Up on the third floor of the pharmacy school, evaporators whir, spectrometers spin. This is the kind of gear people use to make drugs—serious medicine.

But talk to the 20 medicinal chemists holed up in that bustling lab, and they’ll tell you about the mayapple plant, “thunder god vine,” or desert parsley. They’re discovering serious medicines all right. But they start with plants and herbs. They want to extract their potent parts—compounds or chemicals in the plants that are bioactive—that can, for example, kill cancer cells, viruses, or bacteria.

The plants they study are part of everyday life for people in many Asian countries. Most are ingredients in remedies that have been used in traditional Chinese medicine for centuries. K. H. Lee, professor of medicinal chemistry and director of the Natural Products Laboratory, sees traditional Chinese medicine as a head start on finding new, more effective drugs.

These remedies have been tested for centuries—not in animal assays or in clinical trials, but in centuries of experience of practitioners using them to treat people,” Lee says. In some ways, this experiential knowledge more directly applies to humans than the animal testing used to test Western drugs, he says. But many of these remedies lack quality control and have never been evaluated scientifically. And it’s often not known exactly which ingredients in a remedy are active.

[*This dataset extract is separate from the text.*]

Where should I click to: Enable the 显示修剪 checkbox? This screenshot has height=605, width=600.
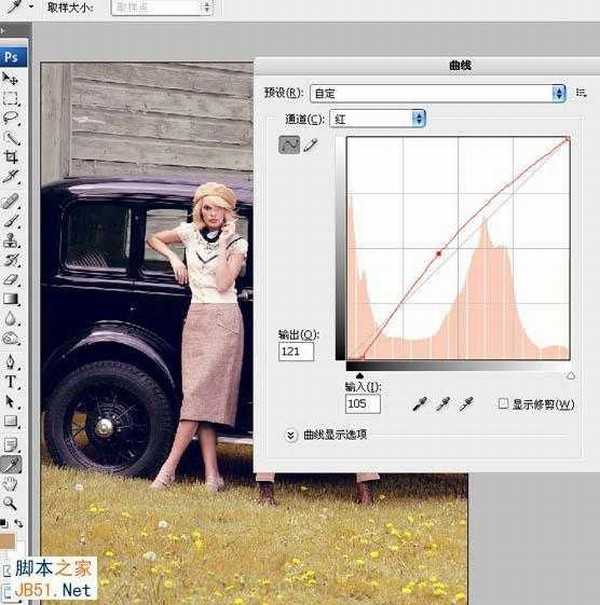(x=504, y=404)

Lee believes that modernizing and scientifically testing the remedies will help legitimize traditional Chinese medicine so it can benefit a greater number of people. He’s constantly pushing for interest from government agencies such as the National Institutes of Health (NIH), and every year he speaks at international conferences on traditional Chinese medicine. This year he’s cohosting one in Hong Kong and another in Taiwan.

Lee began studying Chinese medicine partly because his grandfather dabbled in it. When Lee was a boy in Taiwan, his grandfather would take him on trips to gather herbs. “He’d say, `You want to go with me, I’ll show you something.’”

Once Lee saw his grandfather treat a woman suffering from water retention. “Her belly was swollen up,” Lee says. “My grandfather picked a handful of elephantopus mollis that was growing underneath some banana trees. He suggested that she boil it with water and drink the juice. After a few hours, that water was expelled.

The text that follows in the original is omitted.